**** Extracted records

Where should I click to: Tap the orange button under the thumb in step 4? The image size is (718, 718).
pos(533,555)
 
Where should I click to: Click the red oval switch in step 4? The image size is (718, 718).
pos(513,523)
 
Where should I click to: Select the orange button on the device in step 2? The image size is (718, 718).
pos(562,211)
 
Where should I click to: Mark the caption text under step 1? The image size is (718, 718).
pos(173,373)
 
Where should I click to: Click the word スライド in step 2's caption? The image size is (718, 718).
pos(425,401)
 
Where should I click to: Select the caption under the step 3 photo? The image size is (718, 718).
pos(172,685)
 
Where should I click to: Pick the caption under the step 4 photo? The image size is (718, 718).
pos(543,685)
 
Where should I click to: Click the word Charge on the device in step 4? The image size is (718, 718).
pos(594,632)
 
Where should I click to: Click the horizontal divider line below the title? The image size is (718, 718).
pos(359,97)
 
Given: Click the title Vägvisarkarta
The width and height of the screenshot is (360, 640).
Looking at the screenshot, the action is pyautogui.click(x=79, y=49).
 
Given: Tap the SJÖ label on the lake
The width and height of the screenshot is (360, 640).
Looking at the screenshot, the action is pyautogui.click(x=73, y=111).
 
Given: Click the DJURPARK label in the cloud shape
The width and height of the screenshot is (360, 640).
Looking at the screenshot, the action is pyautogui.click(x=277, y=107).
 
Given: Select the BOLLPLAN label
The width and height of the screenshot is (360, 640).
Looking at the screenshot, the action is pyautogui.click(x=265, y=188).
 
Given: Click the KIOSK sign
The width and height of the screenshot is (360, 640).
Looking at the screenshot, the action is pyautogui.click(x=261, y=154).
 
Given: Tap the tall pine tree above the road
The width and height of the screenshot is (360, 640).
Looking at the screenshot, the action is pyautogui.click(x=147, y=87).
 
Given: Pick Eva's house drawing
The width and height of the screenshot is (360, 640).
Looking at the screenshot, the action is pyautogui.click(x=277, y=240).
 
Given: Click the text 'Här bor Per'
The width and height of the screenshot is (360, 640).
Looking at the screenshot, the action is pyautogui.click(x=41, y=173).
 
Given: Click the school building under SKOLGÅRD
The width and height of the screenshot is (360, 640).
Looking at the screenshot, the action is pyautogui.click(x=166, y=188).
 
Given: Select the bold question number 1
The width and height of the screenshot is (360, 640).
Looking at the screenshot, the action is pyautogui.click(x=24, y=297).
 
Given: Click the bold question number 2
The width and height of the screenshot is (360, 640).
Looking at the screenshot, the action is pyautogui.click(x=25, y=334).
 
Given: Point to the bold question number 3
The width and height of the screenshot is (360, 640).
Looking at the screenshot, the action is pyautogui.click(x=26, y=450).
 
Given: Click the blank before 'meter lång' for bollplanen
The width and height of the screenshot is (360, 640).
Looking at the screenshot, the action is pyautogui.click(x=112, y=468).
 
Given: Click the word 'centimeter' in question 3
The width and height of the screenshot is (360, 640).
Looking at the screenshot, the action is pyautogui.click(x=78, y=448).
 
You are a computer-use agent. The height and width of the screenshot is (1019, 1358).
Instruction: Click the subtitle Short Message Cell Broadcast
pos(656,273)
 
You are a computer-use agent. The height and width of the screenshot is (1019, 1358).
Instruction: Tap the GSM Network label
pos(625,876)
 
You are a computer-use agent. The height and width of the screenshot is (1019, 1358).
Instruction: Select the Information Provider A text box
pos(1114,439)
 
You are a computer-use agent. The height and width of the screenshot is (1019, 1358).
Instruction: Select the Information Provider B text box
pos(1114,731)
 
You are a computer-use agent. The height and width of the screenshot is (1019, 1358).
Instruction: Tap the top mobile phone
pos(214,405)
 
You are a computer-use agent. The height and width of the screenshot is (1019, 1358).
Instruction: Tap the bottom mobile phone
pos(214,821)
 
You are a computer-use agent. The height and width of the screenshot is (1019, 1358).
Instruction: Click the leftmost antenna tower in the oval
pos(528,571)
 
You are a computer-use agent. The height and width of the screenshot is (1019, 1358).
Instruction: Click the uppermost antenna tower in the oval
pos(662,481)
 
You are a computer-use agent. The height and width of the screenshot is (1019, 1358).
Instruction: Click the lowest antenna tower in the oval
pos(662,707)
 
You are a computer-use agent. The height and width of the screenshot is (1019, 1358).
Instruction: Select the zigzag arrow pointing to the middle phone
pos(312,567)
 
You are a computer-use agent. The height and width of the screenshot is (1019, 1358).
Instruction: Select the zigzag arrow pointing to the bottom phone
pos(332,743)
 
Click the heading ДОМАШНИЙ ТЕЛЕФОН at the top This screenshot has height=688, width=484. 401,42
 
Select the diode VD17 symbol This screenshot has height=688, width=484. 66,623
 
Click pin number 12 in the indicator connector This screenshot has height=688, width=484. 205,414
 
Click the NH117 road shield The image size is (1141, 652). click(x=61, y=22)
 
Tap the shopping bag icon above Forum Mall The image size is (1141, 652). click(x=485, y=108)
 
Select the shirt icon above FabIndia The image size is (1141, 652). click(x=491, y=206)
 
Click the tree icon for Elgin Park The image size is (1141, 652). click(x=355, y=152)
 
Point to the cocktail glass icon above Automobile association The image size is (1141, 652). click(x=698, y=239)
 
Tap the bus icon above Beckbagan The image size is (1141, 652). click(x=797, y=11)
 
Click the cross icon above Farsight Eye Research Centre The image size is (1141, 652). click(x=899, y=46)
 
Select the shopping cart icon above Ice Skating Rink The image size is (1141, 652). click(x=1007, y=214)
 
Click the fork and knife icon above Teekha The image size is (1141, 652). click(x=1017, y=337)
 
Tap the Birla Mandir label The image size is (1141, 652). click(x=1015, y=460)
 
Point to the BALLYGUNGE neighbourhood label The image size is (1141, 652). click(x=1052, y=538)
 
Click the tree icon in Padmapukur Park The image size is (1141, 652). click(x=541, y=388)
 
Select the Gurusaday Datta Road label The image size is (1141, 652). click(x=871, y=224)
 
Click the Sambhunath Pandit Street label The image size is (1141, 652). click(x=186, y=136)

********

--- What this task involves ---
Retype all of the lines in the records above, reproducing each one without any change.

--- The completed task ---
Where should I click to: Tap the orange button under the thumb in step 4? The image size is (718, 718).
pos(533,555)
 
Where should I click to: Click the red oval switch in step 4? The image size is (718, 718).
pos(513,523)
 
Where should I click to: Select the orange button on the device in step 2? The image size is (718, 718).
pos(562,211)
 
Where should I click to: Mark the caption text under step 1? The image size is (718, 718).
pos(173,373)
 
Where should I click to: Click the word スライド in step 2's caption? The image size is (718, 718).
pos(425,401)
 
Where should I click to: Select the caption under the step 3 photo? The image size is (718, 718).
pos(172,685)
 
Where should I click to: Pick the caption under the step 4 photo? The image size is (718, 718).
pos(543,685)
 
Where should I click to: Click the word Charge on the device in step 4? The image size is (718, 718).
pos(594,632)
 
Where should I click to: Click the horizontal divider line below the title? The image size is (718, 718).
pos(359,97)
 
Given: Click the title Vägvisarkarta
The width and height of the screenshot is (360, 640).
Looking at the screenshot, the action is pyautogui.click(x=79, y=49).
 
Given: Tap the SJÖ label on the lake
The width and height of the screenshot is (360, 640).
Looking at the screenshot, the action is pyautogui.click(x=73, y=111).
 
Given: Click the DJURPARK label in the cloud shape
The width and height of the screenshot is (360, 640).
Looking at the screenshot, the action is pyautogui.click(x=277, y=107).
 
Given: Select the BOLLPLAN label
The width and height of the screenshot is (360, 640).
Looking at the screenshot, the action is pyautogui.click(x=265, y=188).
 
Given: Click the KIOSK sign
The width and height of the screenshot is (360, 640).
Looking at the screenshot, the action is pyautogui.click(x=261, y=154).
 
Given: Tap the tall pine tree above the road
The width and height of the screenshot is (360, 640).
Looking at the screenshot, the action is pyautogui.click(x=147, y=87).
 
Given: Pick Eva's house drawing
The width and height of the screenshot is (360, 640).
Looking at the screenshot, the action is pyautogui.click(x=277, y=240).
 
Given: Click the text 'Här bor Per'
The width and height of the screenshot is (360, 640).
Looking at the screenshot, the action is pyautogui.click(x=41, y=173).
 
Given: Click the school building under SKOLGÅRD
The width and height of the screenshot is (360, 640).
Looking at the screenshot, the action is pyautogui.click(x=166, y=188).
 
Given: Select the bold question number 1
The width and height of the screenshot is (360, 640).
Looking at the screenshot, the action is pyautogui.click(x=24, y=297).
 
Given: Click the bold question number 2
The width and height of the screenshot is (360, 640).
Looking at the screenshot, the action is pyautogui.click(x=25, y=334).
 
Given: Point to the bold question number 3
The width and height of the screenshot is (360, 640).
Looking at the screenshot, the action is pyautogui.click(x=26, y=450).
 
Given: Click the blank before 'meter lång' for bollplanen
The width and height of the screenshot is (360, 640).
Looking at the screenshot, the action is pyautogui.click(x=112, y=468).
 
Given: Click the word 'centimeter' in question 3
The width and height of the screenshot is (360, 640).
Looking at the screenshot, the action is pyautogui.click(x=78, y=448).
 
You are a computer-use agent. The height and width of the screenshot is (1019, 1358).
Instruction: Click the subtitle Short Message Cell Broadcast
pos(656,273)
 
You are a computer-use agent. The height and width of the screenshot is (1019, 1358).
Instruction: Tap the GSM Network label
pos(625,876)
 
You are a computer-use agent. The height and width of the screenshot is (1019, 1358).
Instruction: Select the Information Provider A text box
pos(1114,439)
 
You are a computer-use agent. The height and width of the screenshot is (1019, 1358).
Instruction: Select the Information Provider B text box
pos(1114,731)
 
You are a computer-use agent. The height and width of the screenshot is (1019, 1358).
Instruction: Tap the top mobile phone
pos(214,405)
 
You are a computer-use agent. The height and width of the screenshot is (1019, 1358).
Instruction: Tap the bottom mobile phone
pos(214,821)
 
You are a computer-use agent. The height and width of the screenshot is (1019, 1358).
Instruction: Click the leftmost antenna tower in the oval
pos(528,571)
 
You are a computer-use agent. The height and width of the screenshot is (1019, 1358).
Instruction: Click the uppermost antenna tower in the oval
pos(662,481)
 
You are a computer-use agent. The height and width of the screenshot is (1019, 1358).
Instruction: Click the lowest antenna tower in the oval
pos(662,707)
 
You are a computer-use agent. The height and width of the screenshot is (1019, 1358).
Instruction: Select the zigzag arrow pointing to the middle phone
pos(312,567)
 
You are a computer-use agent. The height and width of the screenshot is (1019, 1358).
Instruction: Select the zigzag arrow pointing to the bottom phone
pos(332,743)
 
Click the heading ДОМАШНИЙ ТЕЛЕФОН at the top This screenshot has height=688, width=484. 401,42
 
Select the diode VD17 symbol This screenshot has height=688, width=484. 66,623
 
Click pin number 12 in the indicator connector This screenshot has height=688, width=484. 205,414
 
Click the NH117 road shield The image size is (1141, 652). click(x=61, y=22)
 
Tap the shopping bag icon above Forum Mall The image size is (1141, 652). click(x=485, y=108)
 
Select the shirt icon above FabIndia The image size is (1141, 652). click(x=491, y=206)
 
Click the tree icon for Elgin Park The image size is (1141, 652). click(x=355, y=152)
 
Point to the cocktail glass icon above Automobile association The image size is (1141, 652). click(x=698, y=239)
 
Tap the bus icon above Beckbagan The image size is (1141, 652). click(x=797, y=11)
 
Click the cross icon above Farsight Eye Research Centre The image size is (1141, 652). click(x=899, y=46)
 
Select the shopping cart icon above Ice Skating Rink The image size is (1141, 652). click(x=1007, y=214)
 
Click the fork and knife icon above Teekha The image size is (1141, 652). click(x=1017, y=337)
 
Tap the Birla Mandir label The image size is (1141, 652). click(x=1015, y=460)
 
Point to the BALLYGUNGE neighbourhood label The image size is (1141, 652). click(x=1052, y=538)
 
Click the tree icon in Padmapukur Park The image size is (1141, 652). click(x=541, y=388)
 
Select the Gurusaday Datta Road label The image size is (1141, 652). click(x=871, y=224)
 
Click the Sambhunath Pandit Street label The image size is (1141, 652). click(x=186, y=136)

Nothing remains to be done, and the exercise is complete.